Severe uncontrolled asthma patients have also been explored with bronchoscopic sampling. Good et al.9 identified 5 different subgroups of asthma: subacute bacterial infection, tissue eosinophilia, gastroesophageal reflux disease, combination and nonspecific phenotypes. More recently, Cosio et al.10 studied 100 consecutive asthma patients with severe uncontrolled disease whom underwent bronchoscopy with bronchial biopsy as a part of their evaluation. They identified 3 different clinical clusters: upper airway, infection and nonspecific. 50% of the later cluster had submucosal eosinophilia while submucosal eosinophilia was less frequently found in the infection phenotype. Interestingly, both Good et al.9 and Cosio et al.10 found 43% and 27% of their asthma population respectively had bacterial infection in their samples. Further, both researchers’ groups reported that bronchoscopy is a safe procedure in the asthma population. The analysis of the implications of these microbiological findings on asthma control would deserve a detailed analysis, but it serves to comment on the safety of the procedure in both studies with severe asthma.

Bronchial thermoplasty (BT) studies for asthma also provide data on the safety of the procedure. BT is an endoscopic treatment for severe and uncontrolled asthma patients despite adequate medical treatment.
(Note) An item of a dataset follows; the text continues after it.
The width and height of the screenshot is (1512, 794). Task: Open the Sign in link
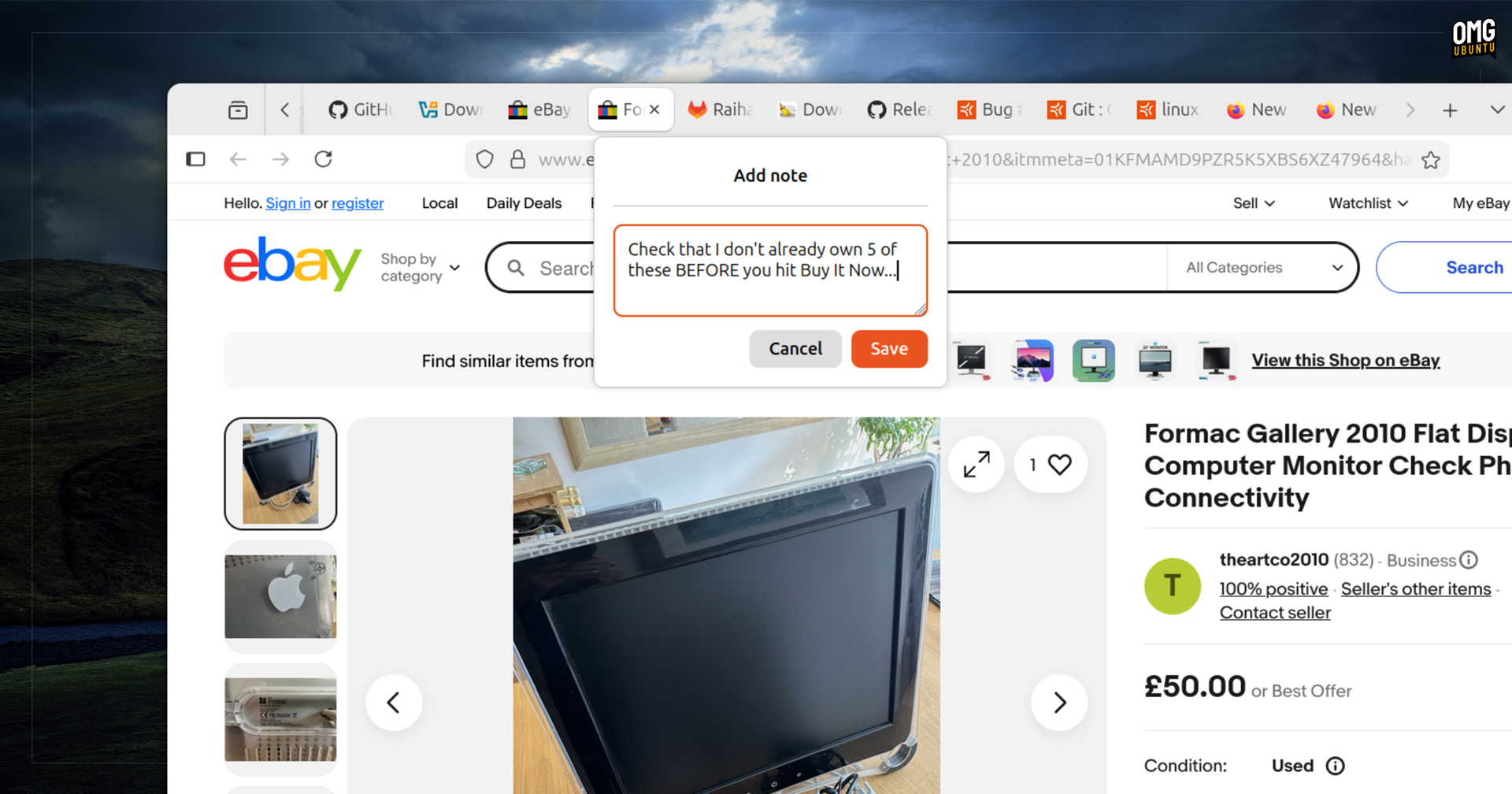point(287,203)

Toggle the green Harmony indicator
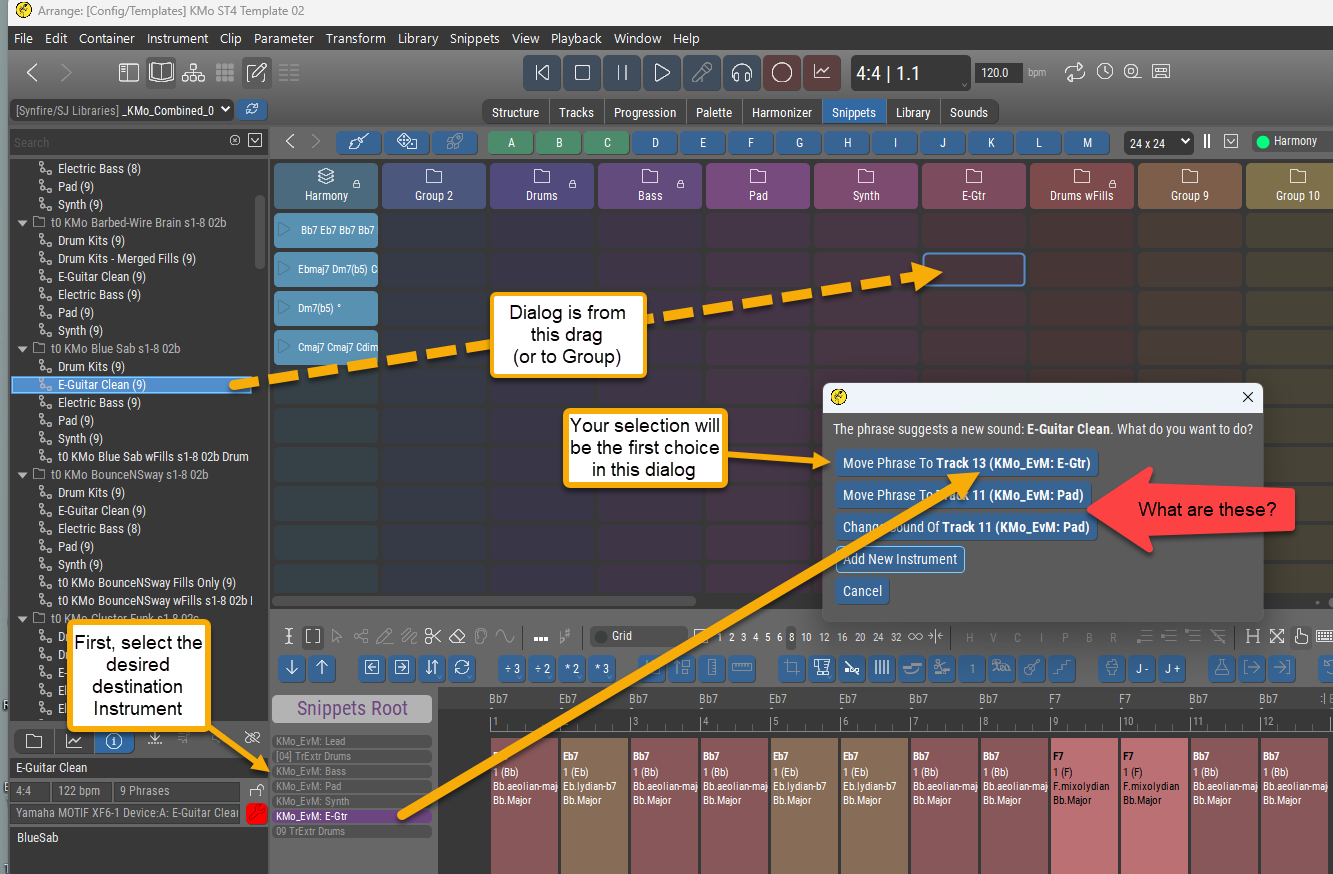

Gordon et al.11 developed a histopathological score of structural not inflammatory bronchial changes in bronchial biopsy for the evaluation of persistent severe asthma patient prior to BT. They found that BT significantly reduced the airway smooth muscle prominence. Similarly, Pretolani et al.12 found that BT effectively reduce the airway smooth muscle in refractory asthma as assessed by bronchial biopsy. Ichikawa et al.13 found also that BT reduce the airway smooth muscle prominence but not reducing airway inflammation or affecting the endobronchial vasculature. None of the authors reported complications in relation to bronchoscopy and bronchial biopsy. Muñoz-Fernandez et al. also described the safety of a modified protocol of BT.14

Currently, possible implications for the selection of treatments can be glimpsed. In the era of biological therapy, blood eosinophilia, IgE and FeNO are the biomarkers commonly used as a biomarker for T2 inflammation and direct the use of biological therapy. However, Cosio et al.15 found that 5.4% patients with blood eosinophilia had no tissue eosinophilia in submitted bronchial biopsies and on the contrary others (37.5%) had tissue eosinophilia but not in blood. Moreover, Cosio et al. 15 validated a standardized pathological score (modified from Gordon et al.11) in the systematic assessment of the bronchial biopsy as a part of the evaluation of severe asthma. The authors reported only one case had moderate bleeding during the procedure that was well controlled locally.

During the last 100 years, bronchoscopy has been used to study asthma with all types of severity. The majority of studies reported the safety of the procedure among this population with mild and well-tolerated side effects. Further, bronchoscopy adds information that could be a cornerstone in directing future therapy of asthma and, in our opinion, it should be performed in the work-up of severe asthma patients due to its usefulness and safety.

Funding

Instituto de Salud Carlos III, Ministry of Health of Spain (PI19/01521) and endorsed by the asthma research board of SEPAR.

Conflict of interest

Authors declare no conflict of interest in relation to this editorial.

Borja G. Cosio declares speaker fees, advisory board fees or research grants from ASTRAZENECA, TEVA, SANOFI, CHIESI, GSK and NOVARTIS outside the submitted work.